**WHAT YOU WILL DO**
This task calls for every entry below to be repeated exactly.

**RECORDS**

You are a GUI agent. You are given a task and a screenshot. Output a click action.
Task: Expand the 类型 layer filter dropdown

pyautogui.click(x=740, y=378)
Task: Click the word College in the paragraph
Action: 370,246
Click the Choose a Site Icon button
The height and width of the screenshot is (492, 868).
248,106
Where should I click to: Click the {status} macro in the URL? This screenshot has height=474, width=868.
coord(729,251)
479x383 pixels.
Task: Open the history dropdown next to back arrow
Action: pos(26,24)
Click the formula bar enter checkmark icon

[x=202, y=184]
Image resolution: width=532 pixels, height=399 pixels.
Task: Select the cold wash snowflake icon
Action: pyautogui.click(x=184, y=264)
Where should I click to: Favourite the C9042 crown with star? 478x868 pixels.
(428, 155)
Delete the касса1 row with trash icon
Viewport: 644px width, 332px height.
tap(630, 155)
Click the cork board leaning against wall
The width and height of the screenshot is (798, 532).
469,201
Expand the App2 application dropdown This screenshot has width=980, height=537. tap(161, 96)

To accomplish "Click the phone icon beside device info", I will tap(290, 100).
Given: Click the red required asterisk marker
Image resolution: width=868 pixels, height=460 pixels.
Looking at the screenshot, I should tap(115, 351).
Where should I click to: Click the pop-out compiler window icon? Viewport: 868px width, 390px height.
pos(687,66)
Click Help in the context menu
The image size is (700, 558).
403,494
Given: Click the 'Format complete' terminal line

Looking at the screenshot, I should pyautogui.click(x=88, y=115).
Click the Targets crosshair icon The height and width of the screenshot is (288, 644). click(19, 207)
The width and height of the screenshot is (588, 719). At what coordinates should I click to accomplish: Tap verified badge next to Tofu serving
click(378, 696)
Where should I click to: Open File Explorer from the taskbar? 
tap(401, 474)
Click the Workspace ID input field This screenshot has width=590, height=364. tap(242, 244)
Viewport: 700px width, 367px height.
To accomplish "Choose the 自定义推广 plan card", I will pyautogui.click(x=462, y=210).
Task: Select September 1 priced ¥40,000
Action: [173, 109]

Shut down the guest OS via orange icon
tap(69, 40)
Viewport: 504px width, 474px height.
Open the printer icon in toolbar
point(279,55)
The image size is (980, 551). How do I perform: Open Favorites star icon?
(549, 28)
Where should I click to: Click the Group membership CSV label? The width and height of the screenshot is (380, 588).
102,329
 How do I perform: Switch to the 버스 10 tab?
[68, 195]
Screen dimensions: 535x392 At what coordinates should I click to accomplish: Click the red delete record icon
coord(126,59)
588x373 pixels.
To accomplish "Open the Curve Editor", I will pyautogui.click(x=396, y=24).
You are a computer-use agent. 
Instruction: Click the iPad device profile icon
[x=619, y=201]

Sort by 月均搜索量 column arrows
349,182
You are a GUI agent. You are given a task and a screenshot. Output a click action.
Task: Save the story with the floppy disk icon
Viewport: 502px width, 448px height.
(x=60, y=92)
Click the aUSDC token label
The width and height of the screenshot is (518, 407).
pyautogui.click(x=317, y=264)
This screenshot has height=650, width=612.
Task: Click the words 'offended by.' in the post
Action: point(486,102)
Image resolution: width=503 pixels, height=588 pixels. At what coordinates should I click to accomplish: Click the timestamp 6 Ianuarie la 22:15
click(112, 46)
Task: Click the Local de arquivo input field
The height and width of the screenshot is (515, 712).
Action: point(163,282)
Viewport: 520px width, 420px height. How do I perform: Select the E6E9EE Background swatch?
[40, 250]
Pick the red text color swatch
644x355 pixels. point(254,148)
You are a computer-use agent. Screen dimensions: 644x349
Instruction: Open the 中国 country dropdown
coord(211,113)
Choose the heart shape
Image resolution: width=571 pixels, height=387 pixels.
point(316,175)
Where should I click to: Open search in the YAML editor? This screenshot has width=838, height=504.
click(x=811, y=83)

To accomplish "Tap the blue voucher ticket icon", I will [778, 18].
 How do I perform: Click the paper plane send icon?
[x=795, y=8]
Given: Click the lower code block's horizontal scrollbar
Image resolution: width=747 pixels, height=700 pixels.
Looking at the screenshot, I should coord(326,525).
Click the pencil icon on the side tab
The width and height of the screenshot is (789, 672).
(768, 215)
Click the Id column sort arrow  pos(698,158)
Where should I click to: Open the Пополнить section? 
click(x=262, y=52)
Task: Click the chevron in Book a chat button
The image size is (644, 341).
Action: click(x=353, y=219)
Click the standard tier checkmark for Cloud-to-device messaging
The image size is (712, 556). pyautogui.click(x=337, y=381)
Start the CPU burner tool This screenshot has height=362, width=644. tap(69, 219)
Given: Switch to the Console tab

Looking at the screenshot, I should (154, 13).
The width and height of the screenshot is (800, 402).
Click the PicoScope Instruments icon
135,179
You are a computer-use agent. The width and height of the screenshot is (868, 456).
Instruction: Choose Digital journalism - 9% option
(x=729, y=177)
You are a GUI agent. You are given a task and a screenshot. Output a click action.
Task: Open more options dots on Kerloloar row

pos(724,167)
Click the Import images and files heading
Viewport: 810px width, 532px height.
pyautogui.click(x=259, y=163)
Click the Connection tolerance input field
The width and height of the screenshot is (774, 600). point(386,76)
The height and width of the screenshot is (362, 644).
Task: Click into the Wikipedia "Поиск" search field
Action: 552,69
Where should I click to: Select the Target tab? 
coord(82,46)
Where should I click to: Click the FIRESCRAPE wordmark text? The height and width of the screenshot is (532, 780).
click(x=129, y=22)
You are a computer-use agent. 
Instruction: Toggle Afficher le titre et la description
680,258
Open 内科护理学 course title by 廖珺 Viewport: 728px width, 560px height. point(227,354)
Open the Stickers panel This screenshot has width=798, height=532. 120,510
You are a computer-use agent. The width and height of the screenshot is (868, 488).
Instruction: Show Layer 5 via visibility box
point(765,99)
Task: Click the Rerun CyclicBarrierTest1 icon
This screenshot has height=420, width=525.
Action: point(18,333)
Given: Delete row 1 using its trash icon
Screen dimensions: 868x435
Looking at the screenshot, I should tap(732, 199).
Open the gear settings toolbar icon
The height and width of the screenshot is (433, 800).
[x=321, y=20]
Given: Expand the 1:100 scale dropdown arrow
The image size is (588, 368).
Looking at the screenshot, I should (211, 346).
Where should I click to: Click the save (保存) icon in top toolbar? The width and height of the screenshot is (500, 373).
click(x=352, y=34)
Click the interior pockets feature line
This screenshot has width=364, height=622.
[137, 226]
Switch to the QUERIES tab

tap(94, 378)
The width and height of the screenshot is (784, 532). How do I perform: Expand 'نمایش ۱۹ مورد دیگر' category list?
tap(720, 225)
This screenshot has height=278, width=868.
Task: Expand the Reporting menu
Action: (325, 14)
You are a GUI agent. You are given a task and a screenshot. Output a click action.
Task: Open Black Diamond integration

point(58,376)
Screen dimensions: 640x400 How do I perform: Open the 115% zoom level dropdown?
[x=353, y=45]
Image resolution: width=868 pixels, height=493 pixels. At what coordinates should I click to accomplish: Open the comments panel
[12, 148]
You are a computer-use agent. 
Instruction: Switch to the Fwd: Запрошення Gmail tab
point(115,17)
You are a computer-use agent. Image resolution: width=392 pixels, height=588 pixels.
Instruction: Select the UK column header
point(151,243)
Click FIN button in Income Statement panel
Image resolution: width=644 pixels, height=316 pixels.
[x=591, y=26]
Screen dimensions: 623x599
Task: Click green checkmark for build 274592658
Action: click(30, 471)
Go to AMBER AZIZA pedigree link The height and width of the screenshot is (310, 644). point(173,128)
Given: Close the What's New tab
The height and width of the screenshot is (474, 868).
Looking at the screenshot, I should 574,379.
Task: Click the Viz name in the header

**RESULT FOR THIS EXERCISE**
You are a GUI agent. You are given a task and a screenshot. Output a click action.
Task: Expand the 类型 layer filter dropdown

pyautogui.click(x=740, y=378)
Task: Click the word College in the paragraph
Action: 370,246
Click the Choose a Site Icon button
The height and width of the screenshot is (492, 868).
248,106
Where should I click to: Click the {status} macro in the URL? This screenshot has height=474, width=868.
coord(729,251)
479x383 pixels.
Task: Open the history dropdown next to back arrow
Action: pos(26,24)
Click the formula bar enter checkmark icon

[x=202, y=184]
Image resolution: width=532 pixels, height=399 pixels.
Task: Select the cold wash snowflake icon
Action: pyautogui.click(x=184, y=264)
Where should I click to: Favourite the C9042 crown with star? 478x868 pixels.
(428, 155)
Delete the касса1 row with trash icon
Viewport: 644px width, 332px height.
tap(630, 155)
Click the cork board leaning against wall
The width and height of the screenshot is (798, 532).
469,201
Expand the App2 application dropdown This screenshot has width=980, height=537. tap(161, 96)

To accomplish "Click the phone icon beside device info", I will tap(290, 100).
Given: Click the red required asterisk marker
Image resolution: width=868 pixels, height=460 pixels.
Looking at the screenshot, I should tap(115, 351).
Where should I click to: Click the pop-out compiler window icon? Viewport: 868px width, 390px height.
pos(687,66)
Click Help in the context menu
The image size is (700, 558).
403,494
Given: Click the 'Format complete' terminal line

Looking at the screenshot, I should pyautogui.click(x=88, y=115).
Click the Targets crosshair icon The height and width of the screenshot is (288, 644). click(19, 207)
The width and height of the screenshot is (588, 719). At what coordinates should I click to accomplish: Tap verified badge next to Tofu serving
click(378, 696)
Where should I click to: Open File Explorer from the taskbar? 
tap(401, 474)
Click the Workspace ID input field This screenshot has width=590, height=364. tap(242, 244)
Viewport: 700px width, 367px height.
To accomplish "Choose the 自定义推广 plan card", I will pyautogui.click(x=462, y=210).
Task: Select September 1 priced ¥40,000
Action: [173, 109]

Shut down the guest OS via orange icon
tap(69, 40)
Viewport: 504px width, 474px height.
Open the printer icon in toolbar
point(279,55)
The image size is (980, 551). How do I perform: Open Favorites star icon?
(549, 28)
Where should I click to: Click the Group membership CSV label? The width and height of the screenshot is (380, 588).
102,329
 How do I perform: Switch to the 버스 10 tab?
[68, 195]
Screen dimensions: 535x392 At what coordinates should I click to accomplish: Click the red delete record icon
coord(126,59)
588x373 pixels.
To accomplish "Open the Curve Editor", I will pyautogui.click(x=396, y=24).
You are a computer-use agent. 
Instruction: Click the iPad device profile icon
[x=619, y=201]

Sort by 月均搜索量 column arrows
349,182
You are a GUI agent. You are given a task and a screenshot. Output a click action.
Task: Save the story with the floppy disk icon
Viewport: 502px width, 448px height.
(x=60, y=92)
Click the aUSDC token label
The width and height of the screenshot is (518, 407).
pyautogui.click(x=317, y=264)
This screenshot has height=650, width=612.
Task: Click the words 'offended by.' in the post
Action: point(486,102)
Image resolution: width=503 pixels, height=588 pixels. At what coordinates should I click to accomplish: Click the timestamp 6 Ianuarie la 22:15
click(112, 46)
Task: Click the Local de arquivo input field
The height and width of the screenshot is (515, 712).
Action: point(163,282)
Viewport: 520px width, 420px height. How do I perform: Select the E6E9EE Background swatch?
[40, 250]
Pick the red text color swatch
644x355 pixels. point(254,148)
You are a computer-use agent. Screen dimensions: 644x349
Instruction: Open the 中国 country dropdown
coord(211,113)
Choose the heart shape
Image resolution: width=571 pixels, height=387 pixels.
point(316,175)
Where should I click to: Open search in the YAML editor? This screenshot has width=838, height=504.
click(x=811, y=83)

To accomplish "Tap the blue voucher ticket icon", I will [778, 18].
 How do I perform: Click the paper plane send icon?
[x=795, y=8]
Given: Click the lower code block's horizontal scrollbar
Image resolution: width=747 pixels, height=700 pixels.
Looking at the screenshot, I should coord(326,525).
Click the pencil icon on the side tab
The width and height of the screenshot is (789, 672).
(768, 215)
Click the Id column sort arrow  pos(698,158)
Where should I click to: Open the Пополнить section? 
click(x=262, y=52)
Task: Click the chevron in Book a chat button
The image size is (644, 341).
Action: click(x=353, y=219)
Click the standard tier checkmark for Cloud-to-device messaging
The image size is (712, 556). pyautogui.click(x=337, y=381)
Start the CPU burner tool This screenshot has height=362, width=644. tap(69, 219)
Given: Switch to the Console tab

Looking at the screenshot, I should (154, 13).
The width and height of the screenshot is (800, 402).
Click the PicoScope Instruments icon
135,179
You are a computer-use agent. The width and height of the screenshot is (868, 456).
Instruction: Choose Digital journalism - 9% option
(x=729, y=177)
You are a GUI agent. You are given a task and a screenshot. Output a click action.
Task: Open more options dots on Kerloloar row

pos(724,167)
Click the Import images and files heading
Viewport: 810px width, 532px height.
pyautogui.click(x=259, y=163)
Click the Connection tolerance input field
The width and height of the screenshot is (774, 600). point(386,76)
The height and width of the screenshot is (362, 644).
Task: Click into the Wikipedia "Поиск" search field
Action: 552,69
Where should I click to: Select the Target tab? 
coord(82,46)
Where should I click to: Click the FIRESCRAPE wordmark text? The height and width of the screenshot is (532, 780).
click(x=129, y=22)
You are a computer-use agent. 
Instruction: Toggle Afficher le titre et la description
680,258
Open 内科护理学 course title by 廖珺 Viewport: 728px width, 560px height. point(227,354)
Open the Stickers panel This screenshot has width=798, height=532. 120,510
You are a computer-use agent. The width and height of the screenshot is (868, 488).
Instruction: Show Layer 5 via visibility box
point(765,99)
Task: Click the Rerun CyclicBarrierTest1 icon
This screenshot has height=420, width=525.
Action: point(18,333)
Given: Delete row 1 using its trash icon
Screen dimensions: 868x435
Looking at the screenshot, I should tap(732, 199).
Open the gear settings toolbar icon
The height and width of the screenshot is (433, 800).
[x=321, y=20]
Given: Expand the 1:100 scale dropdown arrow
The image size is (588, 368).
Looking at the screenshot, I should (211, 346).
Where should I click to: Click the save (保存) icon in top toolbar? The width and height of the screenshot is (500, 373).
click(x=352, y=34)
Click the interior pockets feature line
This screenshot has width=364, height=622.
[137, 226]
Switch to the QUERIES tab

tap(94, 378)
The width and height of the screenshot is (784, 532). How do I perform: Expand 'نمایش ۱۹ مورد دیگر' category list?
tap(720, 225)
This screenshot has height=278, width=868.
Task: Expand the Reporting menu
Action: (325, 14)
You are a GUI agent. You are given a task and a screenshot. Output a click action.
Task: Open Black Diamond integration

point(58,376)
Screen dimensions: 640x400 How do I perform: Open the 115% zoom level dropdown?
[x=353, y=45]
Image resolution: width=868 pixels, height=493 pixels. At what coordinates should I click to accomplish: Open the comments panel
[12, 148]
You are a computer-use agent. 
Instruction: Switch to the Fwd: Запрошення Gmail tab
point(115,17)
You are a computer-use agent. Image resolution: width=392 pixels, height=588 pixels.
Instruction: Select the UK column header
point(151,243)
Click FIN button in Income Statement panel
Image resolution: width=644 pixels, height=316 pixels.
[x=591, y=26]
Screen dimensions: 623x599
Task: Click green checkmark for build 274592658
Action: click(30, 471)
Go to AMBER AZIZA pedigree link The height and width of the screenshot is (310, 644). point(173,128)
Given: Close the What's New tab
The height and width of the screenshot is (474, 868).
Looking at the screenshot, I should 574,379.
Task: Click the Viz name in the header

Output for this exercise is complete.